- [AIM OF THE TASK]:
When you write the records again, keep every line exactly as it was.

- [Data extracted from a collection]:
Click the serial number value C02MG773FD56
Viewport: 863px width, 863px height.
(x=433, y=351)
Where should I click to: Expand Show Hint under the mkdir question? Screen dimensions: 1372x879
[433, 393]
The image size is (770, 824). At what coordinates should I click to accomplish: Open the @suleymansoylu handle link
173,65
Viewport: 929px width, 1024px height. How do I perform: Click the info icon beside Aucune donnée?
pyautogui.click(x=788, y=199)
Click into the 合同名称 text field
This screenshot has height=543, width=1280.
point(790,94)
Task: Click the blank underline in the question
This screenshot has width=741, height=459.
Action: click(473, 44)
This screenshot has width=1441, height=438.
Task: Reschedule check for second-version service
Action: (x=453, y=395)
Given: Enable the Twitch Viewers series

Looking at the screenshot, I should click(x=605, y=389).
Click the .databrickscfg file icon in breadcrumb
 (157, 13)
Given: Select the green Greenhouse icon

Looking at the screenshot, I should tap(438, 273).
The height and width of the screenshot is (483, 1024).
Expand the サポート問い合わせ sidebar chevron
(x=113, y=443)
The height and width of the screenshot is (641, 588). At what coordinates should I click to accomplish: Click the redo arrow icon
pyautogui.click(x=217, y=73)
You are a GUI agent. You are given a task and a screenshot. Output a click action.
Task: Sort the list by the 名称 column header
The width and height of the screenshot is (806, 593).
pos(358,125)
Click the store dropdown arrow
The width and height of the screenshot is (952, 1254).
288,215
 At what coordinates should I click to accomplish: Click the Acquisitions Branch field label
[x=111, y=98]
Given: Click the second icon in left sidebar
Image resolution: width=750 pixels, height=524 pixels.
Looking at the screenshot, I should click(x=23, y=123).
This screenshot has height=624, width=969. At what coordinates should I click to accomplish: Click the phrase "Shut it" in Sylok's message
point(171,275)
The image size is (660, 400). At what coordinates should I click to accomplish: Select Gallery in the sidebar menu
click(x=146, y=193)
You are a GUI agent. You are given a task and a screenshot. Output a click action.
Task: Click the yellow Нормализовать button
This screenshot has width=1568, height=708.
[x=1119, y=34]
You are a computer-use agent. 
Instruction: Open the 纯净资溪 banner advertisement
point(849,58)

- [SOLUTION FOR THIS EXERCISE]:
Click the serial number value C02MG773FD56
Viewport: 863px width, 863px height.
(x=433, y=351)
Where should I click to: Expand Show Hint under the mkdir question? Screen dimensions: 1372x879
[433, 393]
The image size is (770, 824). At what coordinates should I click to accomplish: Open the @suleymansoylu handle link
173,65
Viewport: 929px width, 1024px height. How do I perform: Click the info icon beside Aucune donnée?
pyautogui.click(x=788, y=199)
Click into the 合同名称 text field
This screenshot has height=543, width=1280.
point(790,94)
Task: Click the blank underline in the question
This screenshot has width=741, height=459.
Action: click(473, 44)
This screenshot has width=1441, height=438.
Task: Reschedule check for second-version service
Action: (x=453, y=395)
Given: Enable the Twitch Viewers series

Looking at the screenshot, I should click(x=605, y=389).
Click the .databrickscfg file icon in breadcrumb
 (157, 13)
Given: Select the green Greenhouse icon

Looking at the screenshot, I should tap(438, 273).
The height and width of the screenshot is (483, 1024).
Expand the サポート問い合わせ sidebar chevron
(x=113, y=443)
The height and width of the screenshot is (641, 588). At what coordinates should I click to accomplish: Click the redo arrow icon
pyautogui.click(x=217, y=73)
You are a GUI agent. You are given a task and a screenshot. Output a click action.
Task: Sort the list by the 名称 column header
The width and height of the screenshot is (806, 593).
pos(358,125)
Click the store dropdown arrow
The width and height of the screenshot is (952, 1254).
288,215
 At what coordinates should I click to accomplish: Click the Acquisitions Branch field label
[x=111, y=98]
Given: Click the second icon in left sidebar
Image resolution: width=750 pixels, height=524 pixels.
Looking at the screenshot, I should click(x=23, y=123).
This screenshot has height=624, width=969. At what coordinates should I click to accomplish: Click the phrase "Shut it" in Sylok's message
point(171,275)
The image size is (660, 400). At what coordinates should I click to accomplish: Select Gallery in the sidebar menu
click(x=146, y=193)
You are a GUI agent. You are given a task and a screenshot. Output a click action.
Task: Click the yellow Нормализовать button
This screenshot has width=1568, height=708.
[x=1119, y=34]
You are a computer-use agent. 
Instruction: Open the 纯净资溪 banner advertisement
point(849,58)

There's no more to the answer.